#### STORED DATA

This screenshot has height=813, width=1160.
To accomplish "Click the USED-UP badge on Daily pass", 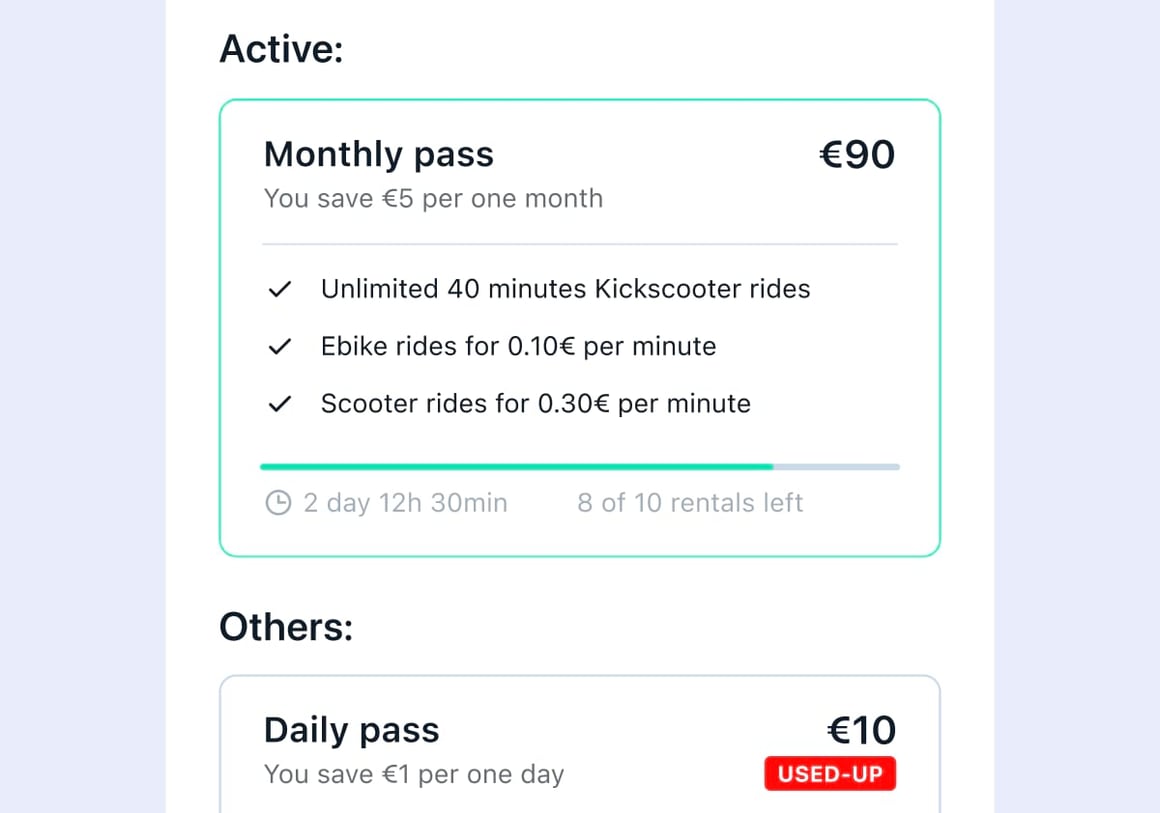I will tap(830, 773).
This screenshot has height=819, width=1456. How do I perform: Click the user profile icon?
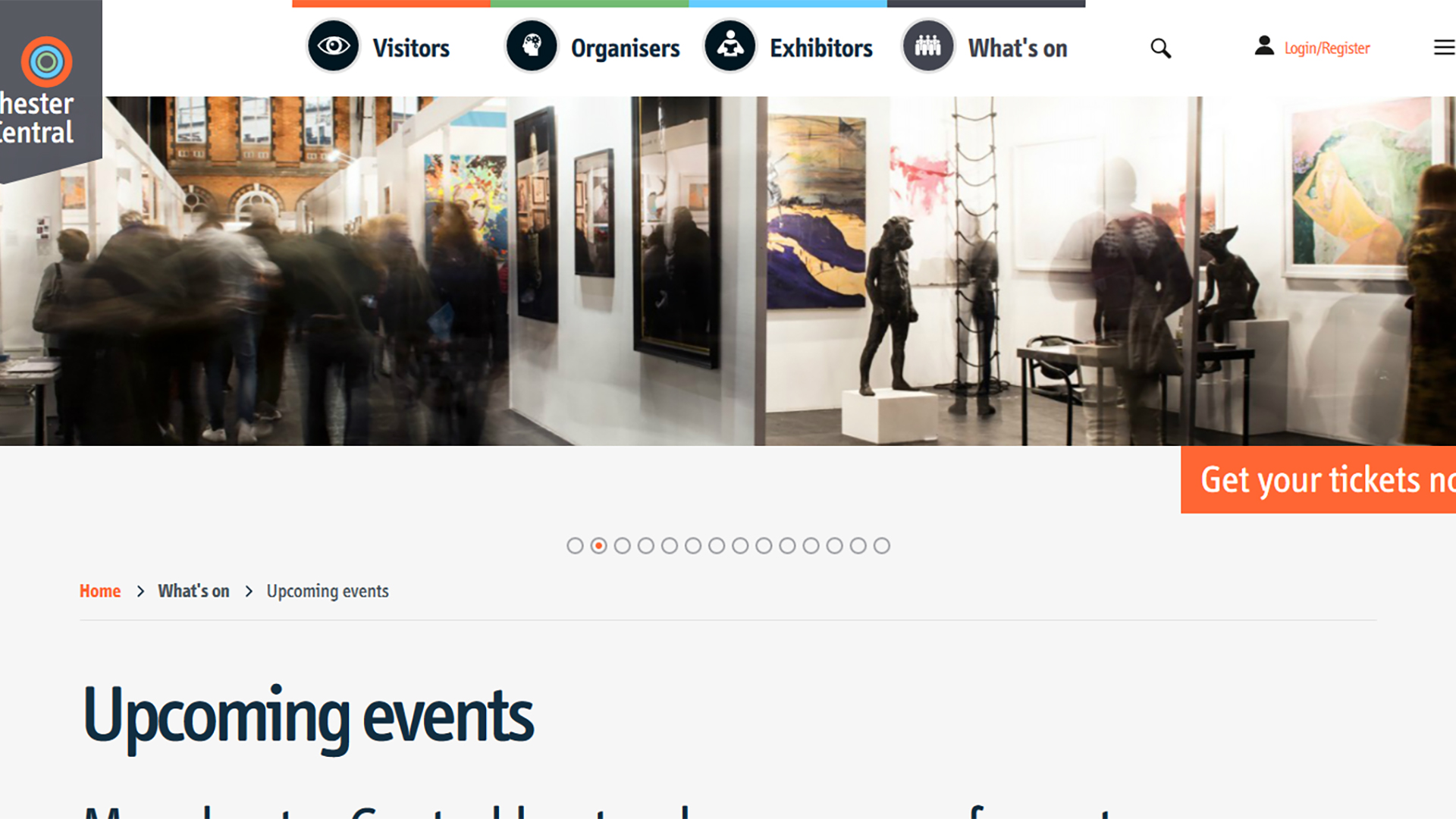click(1264, 46)
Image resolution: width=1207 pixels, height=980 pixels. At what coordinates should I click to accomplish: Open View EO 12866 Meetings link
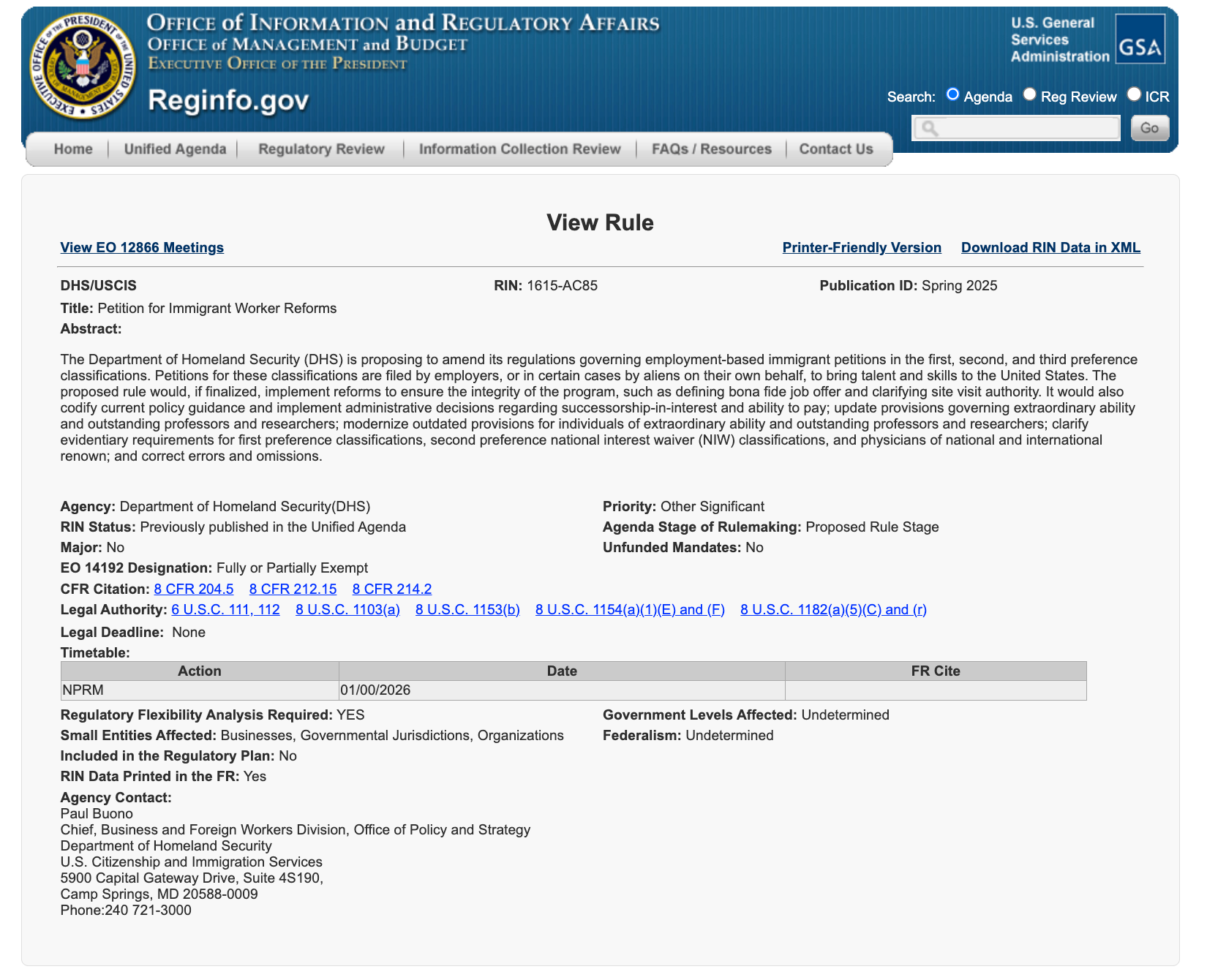tap(142, 248)
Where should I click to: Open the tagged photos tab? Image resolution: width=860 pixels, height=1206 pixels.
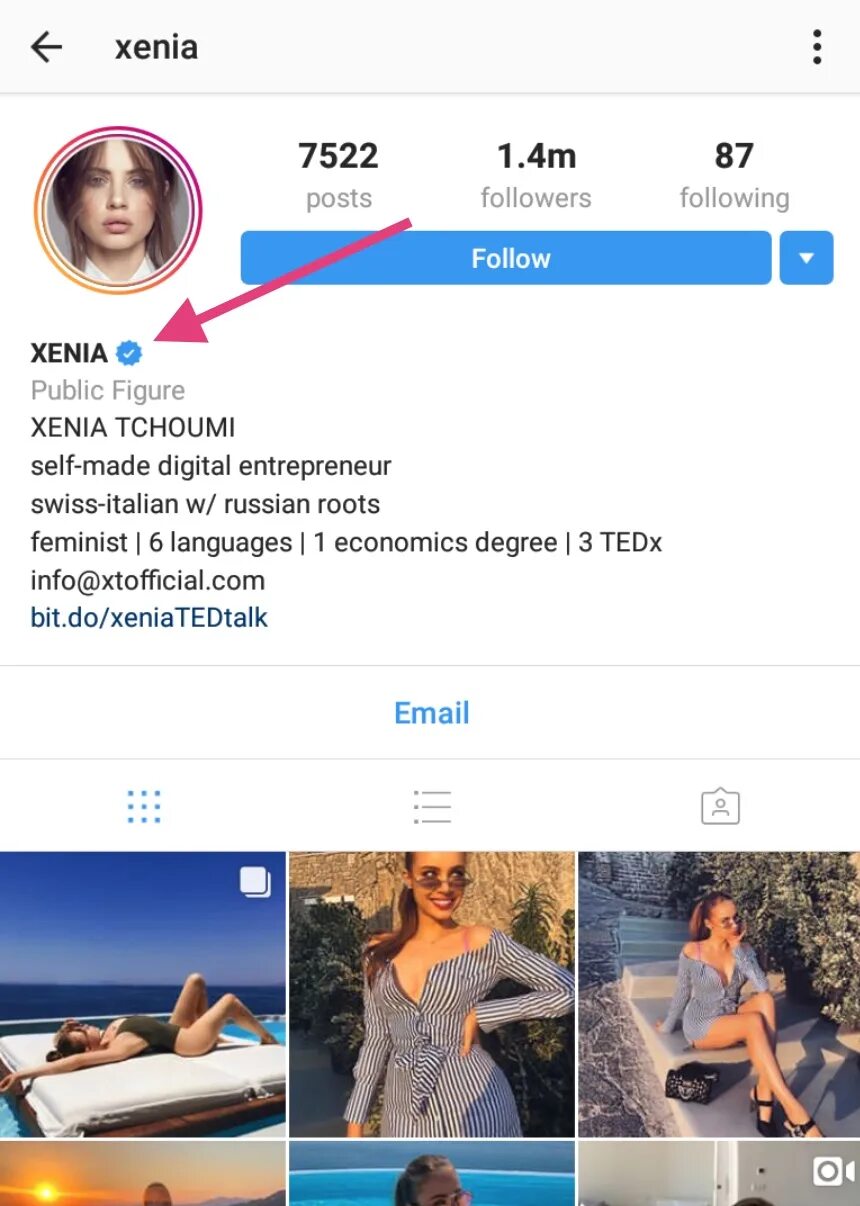720,806
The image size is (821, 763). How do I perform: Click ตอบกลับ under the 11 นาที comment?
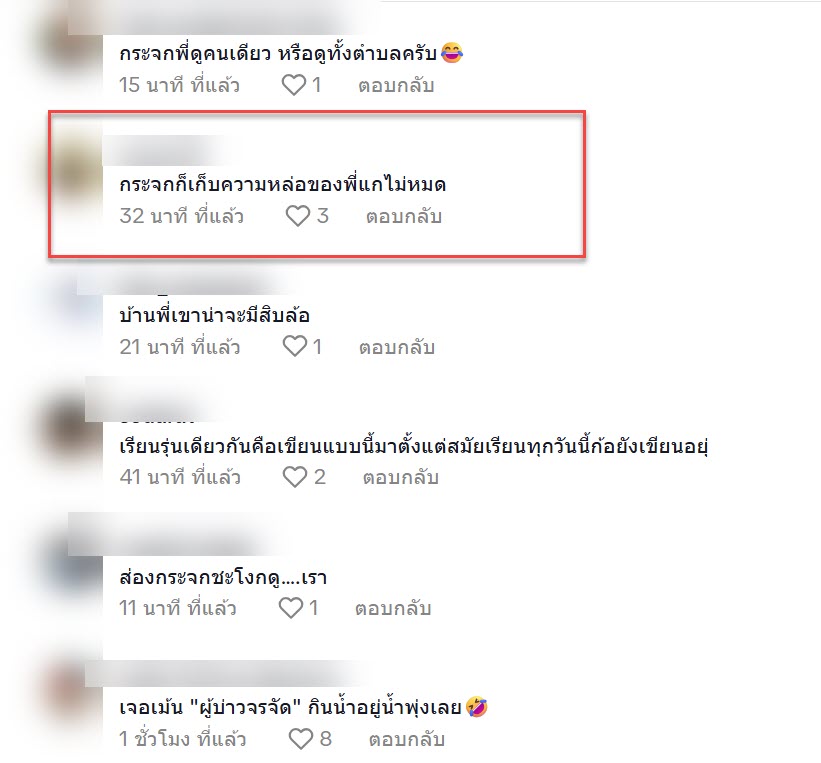[393, 608]
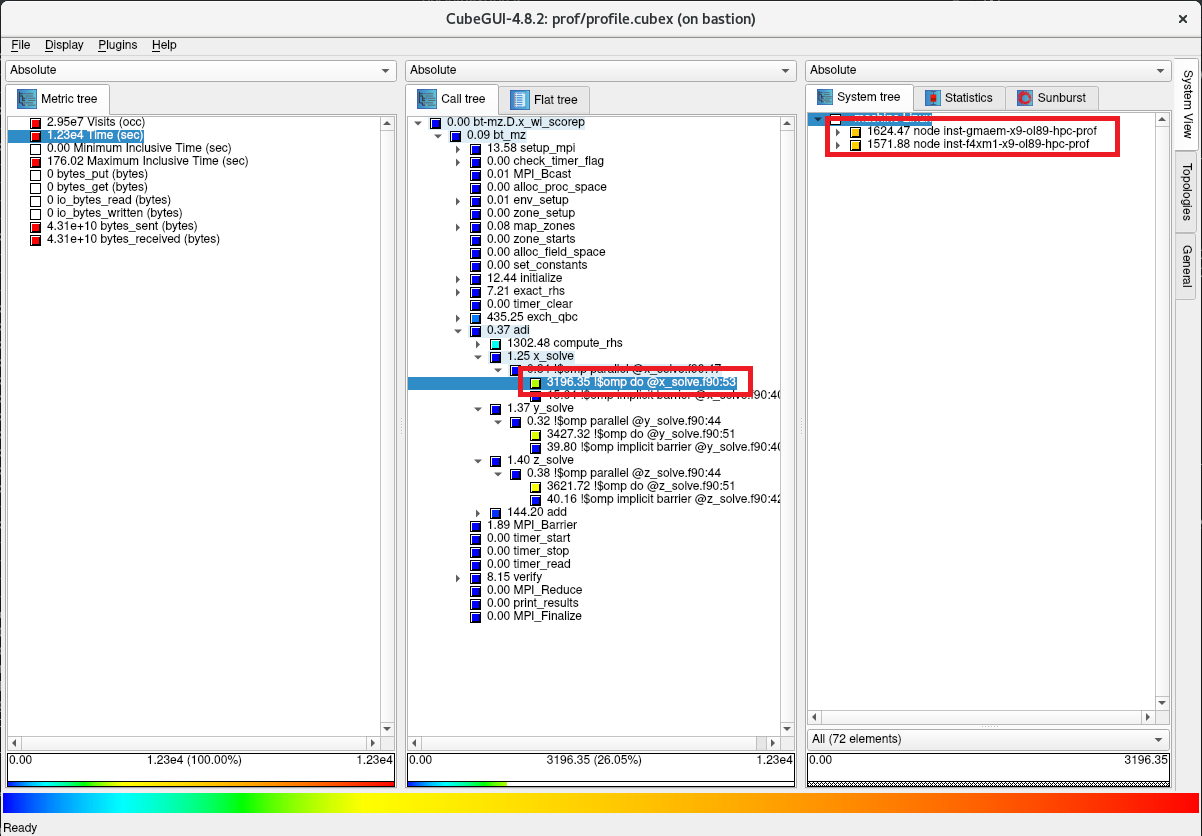The width and height of the screenshot is (1202, 836).
Task: Click the orange icon beside node inst-gmaem
Action: pos(855,132)
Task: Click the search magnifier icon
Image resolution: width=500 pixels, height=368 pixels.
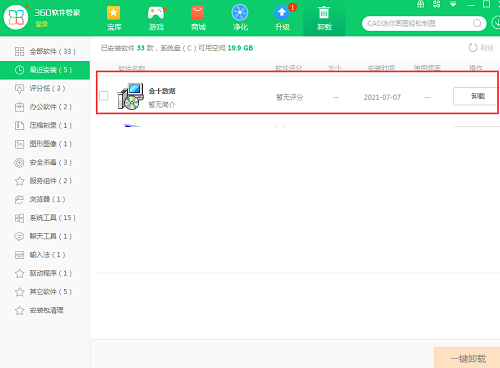Action: coord(477,23)
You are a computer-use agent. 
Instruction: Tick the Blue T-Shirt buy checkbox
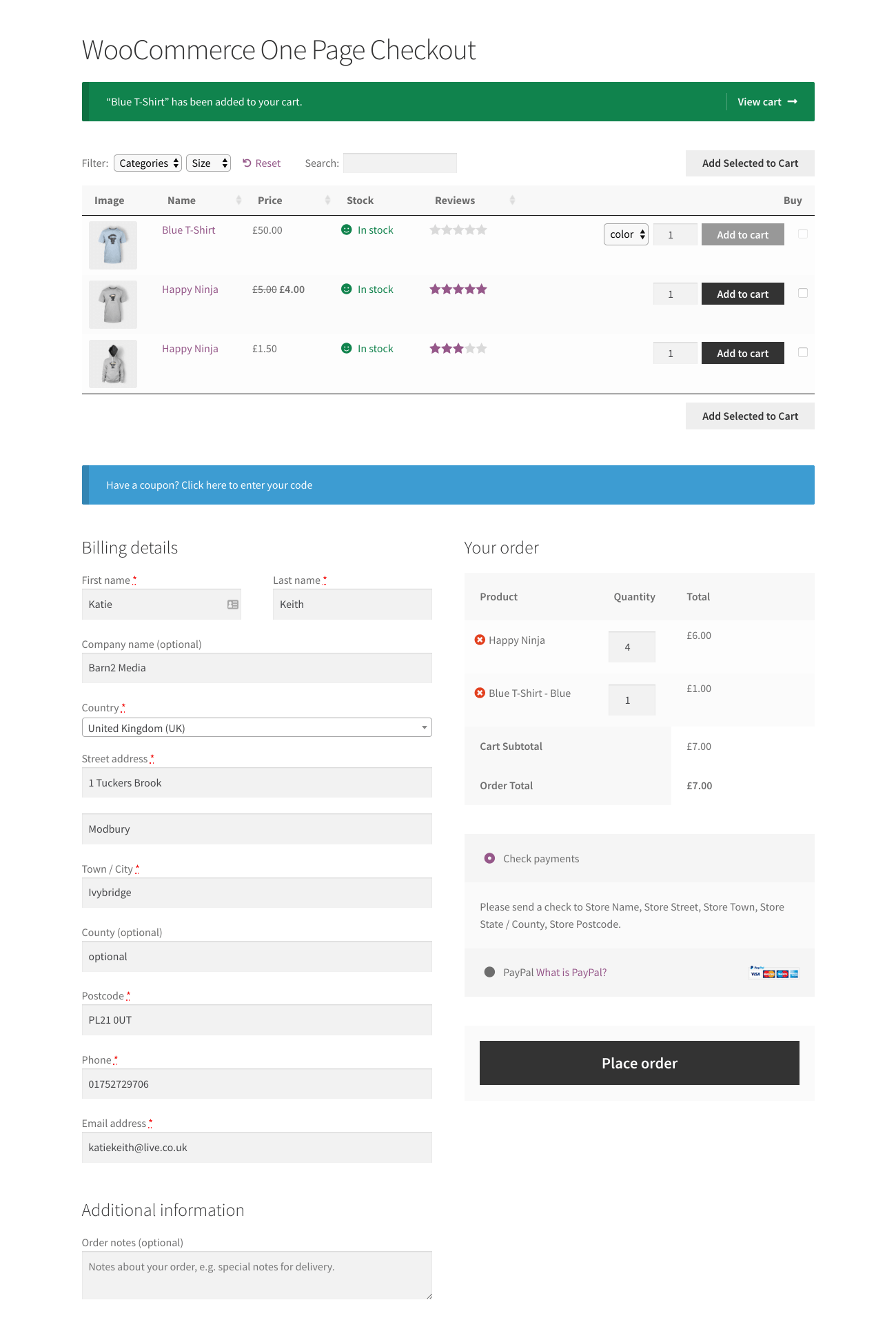click(802, 234)
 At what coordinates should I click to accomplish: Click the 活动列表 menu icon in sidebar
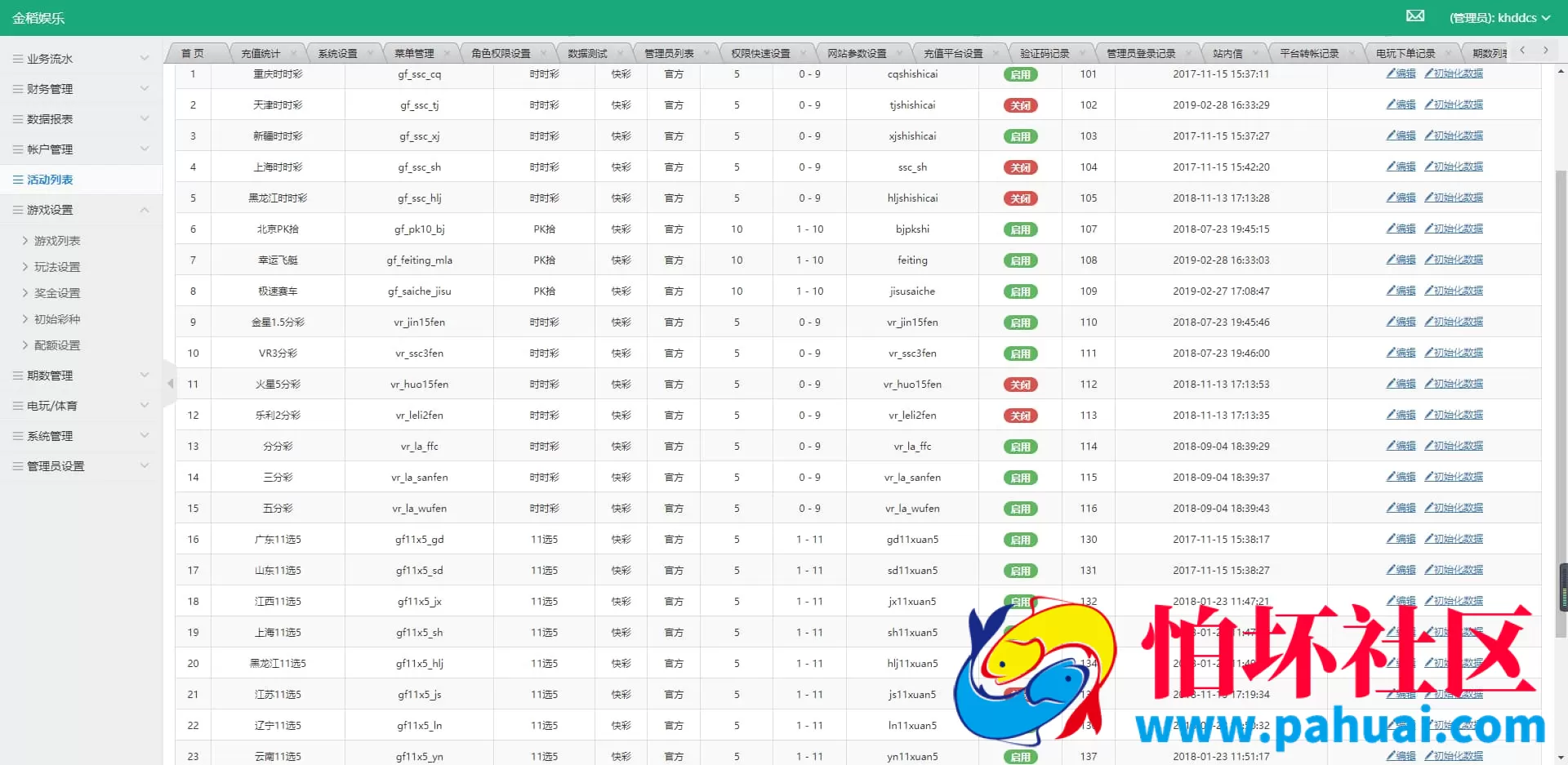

########

* **EXERCISE PROMPT**:
Copy the entries above word for word, from the line with "Image resolution: width=1207" through the end of the entries, and leave the pictures out.

* **RESPONSE TO THE TASK**:
Image resolution: width=1207 pixels, height=980 pixels. At what coordinates should I click to accomplish: Open View EO 12866 Meetings link
tap(142, 248)
Where should I click to: Open the tagged photos tab? Image resolution: width=860 pixels, height=1206 pixels.
720,806
The image size is (821, 763). How do I perform: Click ตอบกลับ under the 11 นาที comment?
[393, 608]
The width and height of the screenshot is (1202, 836).
Task: Click the orange icon beside node inst-gmaem
Action: pos(855,132)
Task: Click the search magnifier icon
Image resolution: width=500 pixels, height=368 pixels.
Action: coord(477,23)
You are a computer-use agent. 
Instruction: Tick the Blue T-Shirt buy checkbox
click(802, 234)
 At what coordinates should I click to accomplish: Click the 活动列表 menu icon in sidebar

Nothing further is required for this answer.